> _Document text_
If your sense of adventure is anything like mine, you may have toyed with the idea of taking the plunge and moving abroad. Sadly, living in another country doesn’t come cheap, so you’ve probably also thought about the practicalities of finding work abroad. Having only been in Australia for a few weeks, I’m no expert, but, as I did manage to secure a job before I arrived, I wanted to share my top tips on job hunting in Australia to help anyone else in a similar position.
Whilst I did manage to get a job offer before I got to Australia, most of the recruiters that I spoke to said it would be much easier for me to find work once I’d actually arrived in the country – which makes sense. Companies are taking a risk when hiring from overseas and it’s for this reason that it’s often only people at a higher level that can get sponsorship before they arrive. If you need a work visa to get into Australia (i.e. you’re not eligible for a Working Holiday Visa) then you may find taking a trip out and asking recruiters to set up some interviews may be a worthwhile option if you’re sure this is the move for you.
Unfortunately it’s not a case of simply deciding you want to move to Australia – to stay long term you have to be eligible for one of the visas that they offer. If like me, you’re within the 18 to 30 age bracket, then you’ll be able to apply for a Working Holiday Visa. The Australian Working Holiday Visa gives young people between the ages of 18 and 30 the opportunity to enjoy working holidays (i.e. an extended stay supplemented by working in Australia) for up to 24 months. You can do any kind of work over the course of your stay in Australia, but the conditions of the visa limit you to a maximum period of six months work with any one employer. This means that this visa is better suited to casual work and hospitality roles.
Whilst I originally came out on a Working Holiday Visa, I am being transferred over to a working visa. Until recently, most overseas candidates would be sponsored using the Temporary Work (Skilled) visa (subclass 457) which would allow workers to work in Australia for up to 4 years with the same company. However, in April 2017, the Australian Prime Minister abolished this visa and replaced it with the Temporary Skill Shortage (TSS) visa which better aligns with the skills needed in the Australian labour market. As this change is fresh, fairly controversial and subject to change – I’m going to write a separate post which outlines this in more detail, but in short the options are:
- Remain for four years after it is granted – if your occupation is listed on the Medium and Long term Strategic Skilled List (MLTSSL)
- Remain for two years after it is granted – if your occupation is listed on the Short Term Skilled Occupations List (STOSL) (my occupation, Advertising Manager is on this list)
Visas can be confusing – trust me, but the Australian Immigration website has lots of information that can help identify which visa you’re eligible for here.
CV & Linkedin
Once you’ve identified if you’re likely to be able to work in Australia in some capacity, you can start to make sure your CV is up to date. I read on a number of forums that you should adapt your CV for the Australian market, but I didn’t do this and wasn’t told this information from my recruiters either so my personal recommendation is this is an unnecessary step. Just take some time making sure your CV is up to date, well written and relevant for the jobs you’re applying for.
Linkedin on the other hand, should be your best friend. Much like your CV, make sure your Linkedin profile is up to date as this will be the first thing recruiters and potential employers see when you connect and network. Utilise Linkedin’s job search feature to look for roles in the city you want to relocate to and connect with recruiters. This is what I did, and I had calls with multiple recruiters before I arrived – which helped give me an understanding of things such as salary expectations and market overview.
Much like Linkedin, utilise your own contacts. You’d be surprised how many people you know have friends and contacts abroad. When I told my colleagues, friends and family that I was moving to Melbourne – a large percentage of people offered to connect me to a friend or ex-colleague that was living there. This was actually how I ended up getting my job – so it’s definitely worth reaching out to friends to see who knows who!
Do you have any tips on getting a job in Australia?

> _Raw data_
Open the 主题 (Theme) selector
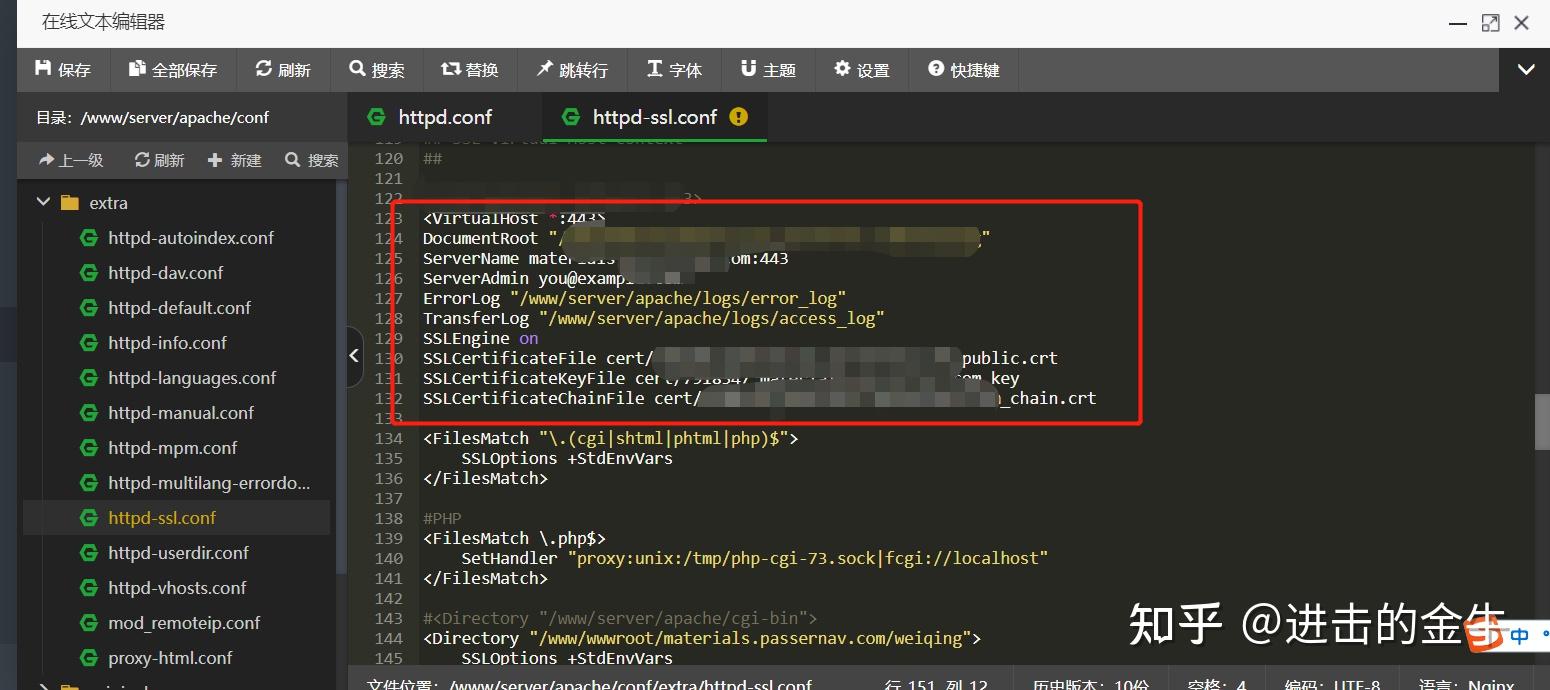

---

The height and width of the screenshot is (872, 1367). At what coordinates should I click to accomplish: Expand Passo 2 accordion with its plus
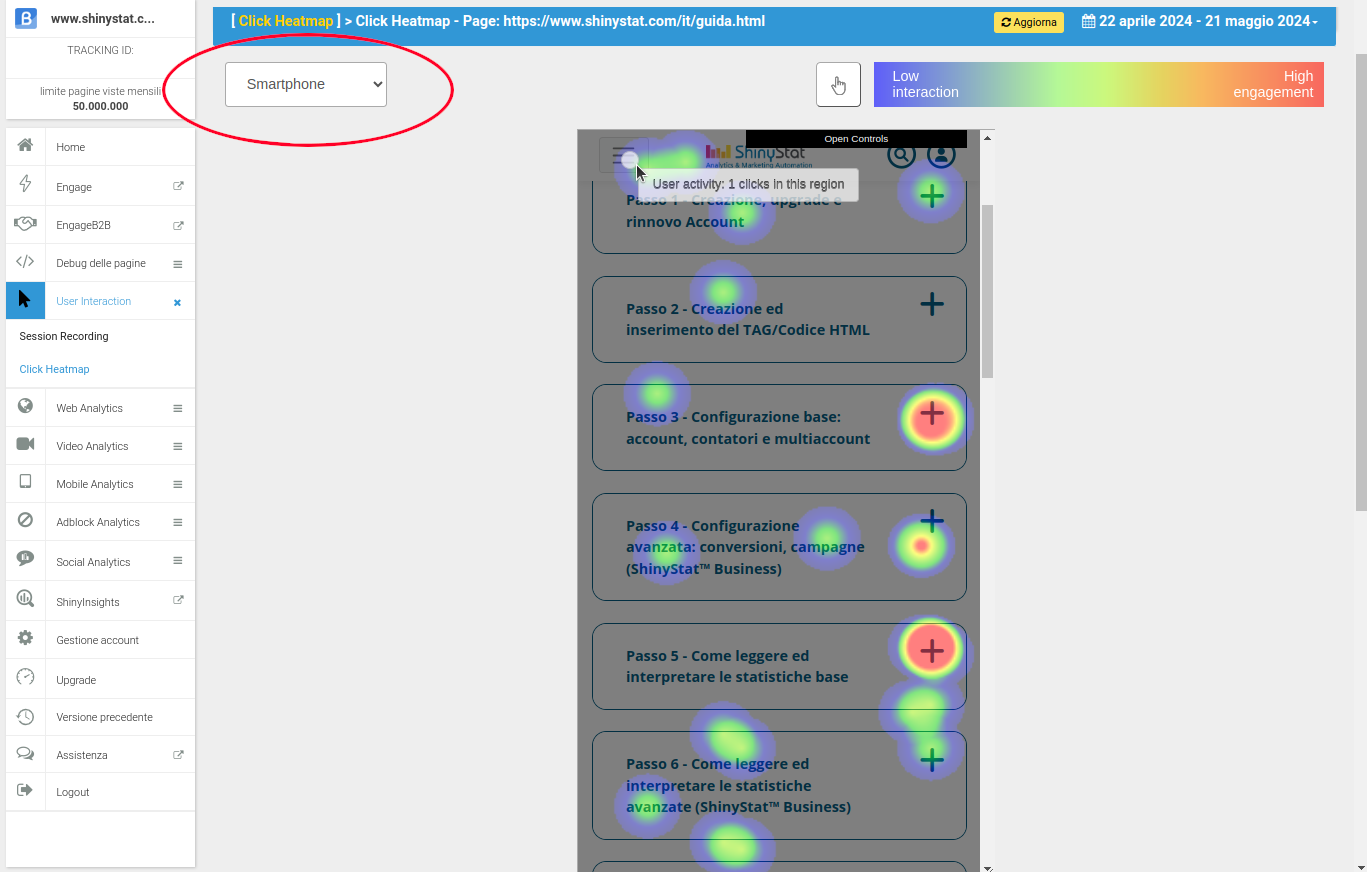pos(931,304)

> _Using the information_
1) In the article on job hunting in Australia, which visa replaced the Temporary Work (Skilled) visa (subclass 457)?
2) Print everything in the article on job hunting in Australia from "Linkedin on the" down to "and market overview.".
You can set the material aside.

> _Answers for each item_
1) The Temporary Skill Shortage (TSS) visa.

2)
Linkedin on the other hand, should be your best friend. Much like your CV, make sure your Linkedin profile is up to date as this will be the first thing recruiters and potential employers see when you connect and network. Utilise Linkedin’s job search feature to look for roles in the city you want to relocate to and connect with recruiters. This is what I did, and I had calls with multiple recruiters before I arrived – which helped give me an understanding of things such as salary expectations and market overview.